The data rooms can serve both internal and external audiences. The mini data room, obviously, is for potential investors, likely to number about 50. But it can also be opened to executive-level recruits who want more information about the company. The only internal staff who should access the full data room are members of the fundraising team, which should be led by the CEO or founder. The CFO will also need access since they provide and manage the data.
When to Create your Data Room?
Since the data room supports your fundraising, you certainly want to have it ready when you start a process. Generally, a financing round, whether debt or equity, should sustain the company for about 18 months. The process should be kicked off, and your data room ready to go, six months before the anticipated process start date.
The process should be kicked off, and your data room ready to go, six months before the anticipated process start date.”
But as noted in the post about timing your fundraising, you should always be fundraising. Therefore, your data room should always be within 48 hours of presentation-ready, just in case someone contacts you and wants to learn more about the business.
For many founders, the idea of trying to keep a data room continuously updated is daunting. That’s precisely why we at Hum designed the Intelligent Capital Market (ICM)—it addresses the need to easily update the data room and provides a platform to help companies fundraise more efficiently.
Instead of just placing relevant documents in a cloud-storage folder and calling that your data room, the ICM puts your data room in context, as one piece in telling your company’s entire story. In addition to hosting the data room with all the information described above, the ICM allows companies to connect their SaaS business systems, providing continuous updates of company performance. With this material, the team can quickly generate analytics that enhance an investor’s perspective of the business and help companies tell the best story for their fundraise.

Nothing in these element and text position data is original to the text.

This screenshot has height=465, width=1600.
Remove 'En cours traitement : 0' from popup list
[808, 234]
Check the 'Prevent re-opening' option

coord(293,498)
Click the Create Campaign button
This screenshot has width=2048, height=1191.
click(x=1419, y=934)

With the ICM, you and your company have greater control and flexibility during fundraising. Investors can easily access your company’s performance data and relevant materials, creating greater efficiency during the diligence process.
Summary
An efficient and well-structured fundraising data room makes your company look professional and doesn’t waste your potential investors’ time as they think about the opportunity you present. Remember, everyone’s scarcest commodity is time. If your data room saves time—yours, your team’s, your potential investors’—you and your company will look efficient, organized, and financeable.